I agree with most of what Pete Mills writes here (scroll to page 4); some excerpts (sorry about the font problems):
In practice...80,000 Hours has one dominant answer to the problems of the worst-off: in most cases, it turns out the right thing to do will be to embark on a high-paying career, get rich, and donate some of the proceeds to particularly efficient charities. What 80k offers is not neutrality, but a degree of certainty. It gives you a metric, a number – of lives saved – which you can use to evaluate your career choices. In fact, this method makes the ostensibly difficult ethical decision about what to do with your life rather simple. For the vast majority, the best choice proves to be what 80k calls “professional philanthropy”: a long march through the banking institutions. That is the novelty of 80k. The problem is political. 80k’s avowed neutrality serves to conceal the political logic of its practice. Professional philanthropy does not just involve making your peace with the system – it means embracing it. The unstated imperative: don’t rock the boat. As a banker, or a corporate lawyer, or a management consultant, what enriches you is your position in a set of profoundly exploitative social relations, which we might label capitalism....
The result is a toxic political quietism. As a professional philanthropist, the size of your donations depends on the size of your company’s profits. Your interests are aligned with the interests of capital. Anything that might disrupt production – from taxes on the wealthy at home to a strike of factory workers abroad – is potentially suspect. It is no accident that 80k’s professionalised account of political change is limited to lobbying within the system....
Once the assumptions which allow the precise calculation of the benefits of professional philanthropy – 2,000 lives saved – are in place, it is difficult to see how 80k’s other career suggestions can be much more than an afterthought (save, perhaps, persuading other people to do it). The dubious precision of these calculations and the rhetoric of efficiency obscure the real uncertainty that surrounds these decisions. In practice, if people follow 80k’s logic to its conclusion, only those supremely confident in their own abilities will opt for something else....
80k makes much of replaceability: “the job will exist whatever you do.” This is stronger than the claim that someone else will become a banker; rather, it states that there will always be bankers, that there will always be exploitation. Nothing can change. This is what I mean when I say professional philanthropy is dependent on perpetuating capitalism. Capitalism is not a policy programme which you are for or against but a set of social relations; taking a low-paid job, or no job at all, does not mean you somehow live outside the system. But professional philanthropy needs exploitation in order to mitigate the effects of exploitation. That is why it cannot address the causes of the world’s problems. 80k collapses the question of what is to be done into the individualist framework of career choice....
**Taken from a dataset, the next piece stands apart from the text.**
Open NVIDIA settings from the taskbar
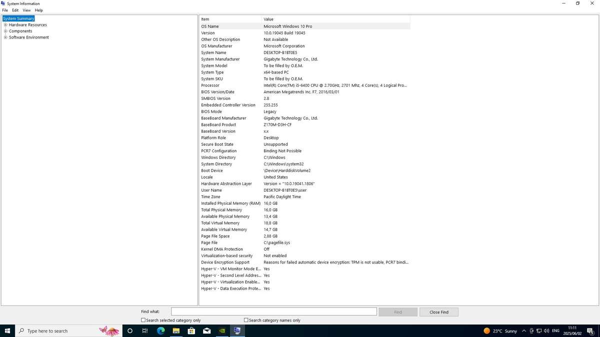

The language of probability will always fail to capture the possibility of system change. What was the expected value of the civil rights movement, or the campaign for universal suffrage, or anti-colonial struggles for independence? As we have seen most recently with the Arab Spring, every revolution is impossible, until it is inevitable.
The Babylonian calculations that constitute 80k’s careers research exclude these possibilities by design. 80k addresses its subject as a participant in exchange, a future employee – and nothing more. The result is a self-fulfilling prophecy of impotence. Without any concept of society as a collective endeavour, we cannot address problems at their root but only those symptoms which are tractable on an atomised, individual level.
There are also responses from the charity crowd; readers may judge for themselves.